Day Two: Bac Ha Market
After I managed a full 20 minutes of sleep on the incredibly bumpy train (Rob somehow managed to sleep like a baby) we disembarked at the uncivilised hour of 5.15am. We were escorted to a local restaurant and informed our guide would meet us there at 8.30am. After some pancakes and a shower in the upstairs guesthouse, we felt slightly more human.
The time eventually came, and we got on the minibus which would take us to Bac Ha market. When we arrived we were greeted by the local minority people - the Flower Hmong.
The Flower Hmong are one of five local minority groups and we encountered most of these during our time in Sa Pa. Each of their outfits are distinct from each other and each have their own language and customs. We walked through the market and saw buffaloes, horses, ladies selling bags and various other things. It was super interesting and not like any other market.
After a quick bite to eat, we got back on the bus and drove a short distance down the road to a nearby farm. The farmhouse was very basic inside and the walls were made of mud. Apparently, this was a wealthy family by local standards which made us question how poorer people must live. We saw how rice wine is made and got to sample this local 'delicacy'.

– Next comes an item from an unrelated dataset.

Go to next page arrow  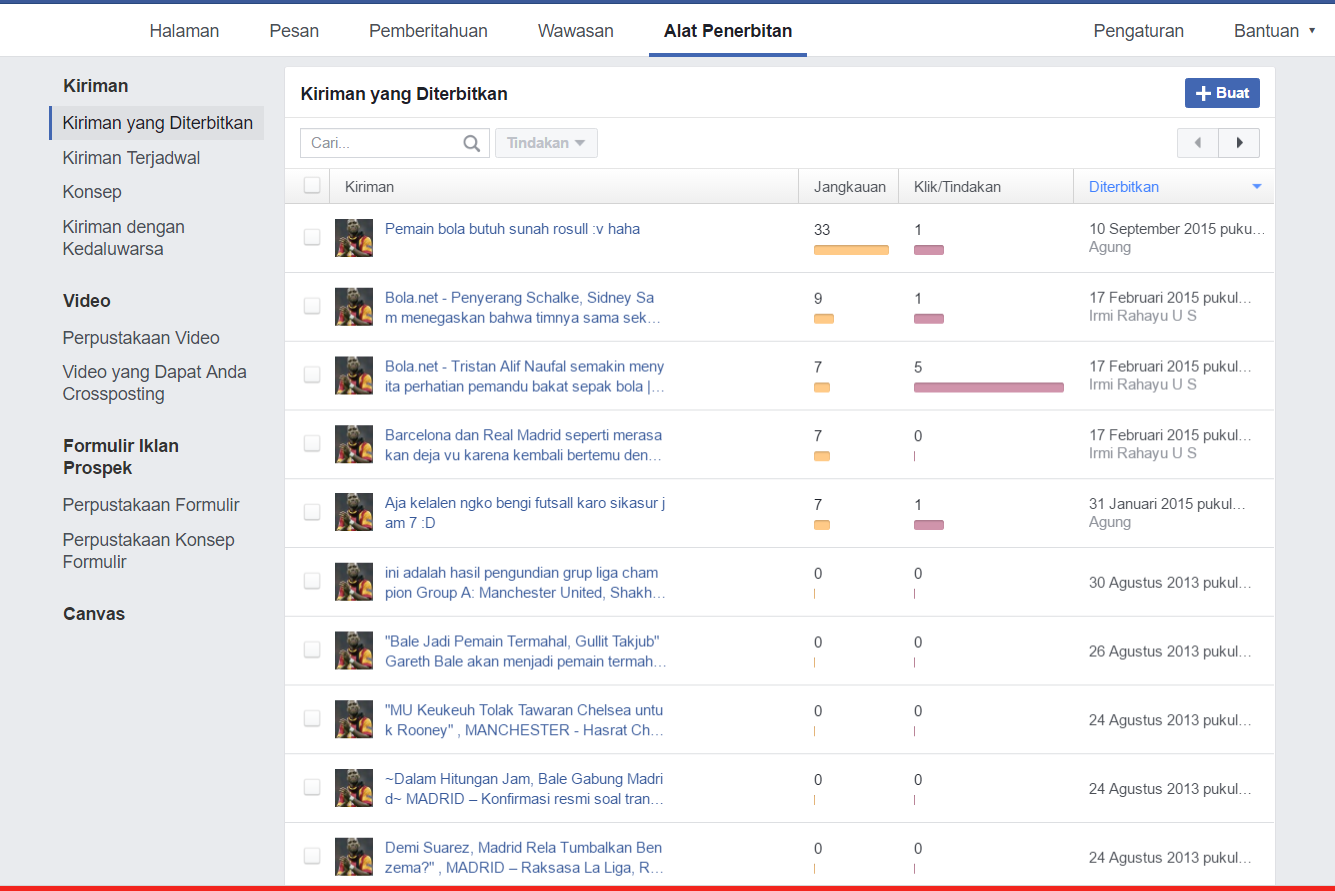click(x=1240, y=143)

After leaving the farmhouse, we walked 'the local way' back to the minibus i.e along a ridiculously narrow ledge through a rice paddy past other local farms. Needless to say, this did not go smoothly. As I hadn't been expecting to be walking through rice paddies until the next day, I was wearing flip-flops. When standing in one particularly squelchy patch, my flip flop broke meaning I had to walk the rest of the way (across buffalo dung fertiliser!!!) in bare feet. Nice.
When reaching the other side, this was the result....

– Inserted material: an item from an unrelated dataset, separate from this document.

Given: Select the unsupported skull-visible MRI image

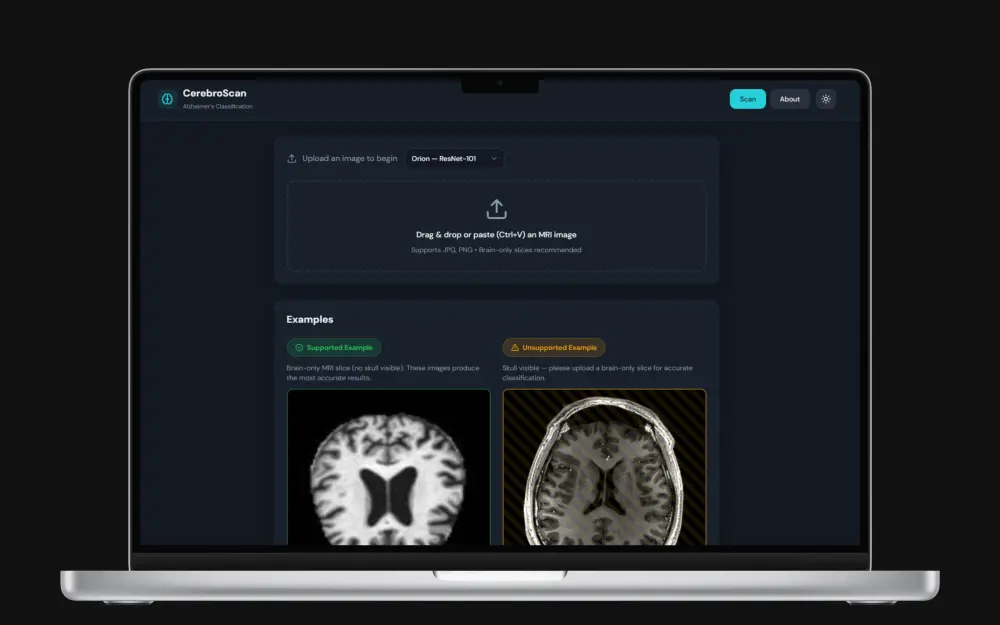Looking at the screenshot, I should (604, 470).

And the only place to wash my feet was in the pig trough....
It was pretty fun though and it was cool to see how local Vietnamese people live. Getting back to the bus, we drove for another hour to the Vietnamese/Chinese border. Basically, the two are separated by a river and we stood on the Vietnamese side and could see China on the other side (not so much of a novelty for us). We could see traders with laden bicycles and rickshaws crossing between the two and could see numerous police patrolling the crossing.
After another long (and very bumpy) bus ride we finally arrived in Sa Pa town and checked into our hotel. The town is on a huge hill and driving up we saw loads of shops, restaurants and hotels which were very picturesque. Our hotel, Fansipan View, was great. It was ran by a family and they were super helpful and friendly. The food at the restaurant was great and very traditional. When chatting to my mum on FaceTime in the lobby, one of the girls, Hien, insisted on talking to her which was funny.
To be continued....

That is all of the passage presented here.